WHAT IS BEING ASKED: Every entry, from the first to the last, should be written out exactly.

(Source data)
# # # # #

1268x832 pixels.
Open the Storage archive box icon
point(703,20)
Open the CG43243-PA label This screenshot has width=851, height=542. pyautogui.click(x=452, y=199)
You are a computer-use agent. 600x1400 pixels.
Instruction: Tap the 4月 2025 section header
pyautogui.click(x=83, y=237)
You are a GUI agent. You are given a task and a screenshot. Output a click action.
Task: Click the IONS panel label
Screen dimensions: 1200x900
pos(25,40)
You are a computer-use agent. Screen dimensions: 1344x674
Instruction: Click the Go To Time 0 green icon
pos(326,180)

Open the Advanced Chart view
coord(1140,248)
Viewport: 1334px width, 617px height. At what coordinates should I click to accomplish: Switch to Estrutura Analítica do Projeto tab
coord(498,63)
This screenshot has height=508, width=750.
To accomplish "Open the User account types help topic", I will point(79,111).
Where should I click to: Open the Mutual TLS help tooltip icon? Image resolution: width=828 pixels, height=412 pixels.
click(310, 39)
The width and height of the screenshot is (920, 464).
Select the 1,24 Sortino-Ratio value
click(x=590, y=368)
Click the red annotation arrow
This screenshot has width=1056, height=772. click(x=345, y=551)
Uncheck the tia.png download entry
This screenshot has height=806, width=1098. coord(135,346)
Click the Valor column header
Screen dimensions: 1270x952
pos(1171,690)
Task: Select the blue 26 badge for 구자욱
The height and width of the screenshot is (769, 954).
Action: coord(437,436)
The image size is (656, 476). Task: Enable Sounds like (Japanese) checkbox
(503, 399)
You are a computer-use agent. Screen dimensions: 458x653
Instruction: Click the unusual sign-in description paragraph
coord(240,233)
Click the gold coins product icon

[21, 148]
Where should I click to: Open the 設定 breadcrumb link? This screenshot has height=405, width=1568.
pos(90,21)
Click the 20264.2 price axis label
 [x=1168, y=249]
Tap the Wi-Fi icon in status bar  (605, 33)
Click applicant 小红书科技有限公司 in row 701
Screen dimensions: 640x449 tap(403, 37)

# # # # #

RESPONSE AREA:
1268x832 pixels.
Open the Storage archive box icon
point(703,20)
Open the CG43243-PA label This screenshot has width=851, height=542. pyautogui.click(x=452, y=199)
You are a computer-use agent. 600x1400 pixels.
Instruction: Tap the 4月 2025 section header
pyautogui.click(x=83, y=237)
You are a GUI agent. You are given a task and a screenshot. Output a click action.
Task: Click the IONS panel label
Screen dimensions: 1200x900
pos(25,40)
You are a computer-use agent. Screen dimensions: 1344x674
Instruction: Click the Go To Time 0 green icon
pos(326,180)

Open the Advanced Chart view
coord(1140,248)
Viewport: 1334px width, 617px height. At what coordinates should I click to accomplish: Switch to Estrutura Analítica do Projeto tab
coord(498,63)
This screenshot has height=508, width=750.
To accomplish "Open the User account types help topic", I will point(79,111).
Where should I click to: Open the Mutual TLS help tooltip icon? Image resolution: width=828 pixels, height=412 pixels.
click(310, 39)
The width and height of the screenshot is (920, 464).
Select the 1,24 Sortino-Ratio value
click(x=590, y=368)
Click the red annotation arrow
This screenshot has width=1056, height=772. click(x=345, y=551)
Uncheck the tia.png download entry
This screenshot has height=806, width=1098. coord(135,346)
Click the Valor column header
Screen dimensions: 1270x952
pos(1171,690)
Task: Select the blue 26 badge for 구자욱
The height and width of the screenshot is (769, 954).
Action: coord(437,436)
The image size is (656, 476). Task: Enable Sounds like (Japanese) checkbox
(503, 399)
You are a computer-use agent. Screen dimensions: 458x653
Instruction: Click the unusual sign-in description paragraph
coord(240,233)
Click the gold coins product icon

[21, 148]
Where should I click to: Open the 設定 breadcrumb link? This screenshot has height=405, width=1568.
pos(90,21)
Click the 20264.2 price axis label
 [x=1168, y=249]
Tap the Wi-Fi icon in status bar  (605, 33)
Click applicant 小红书科技有限公司 in row 701
Screen dimensions: 640x449 tap(403, 37)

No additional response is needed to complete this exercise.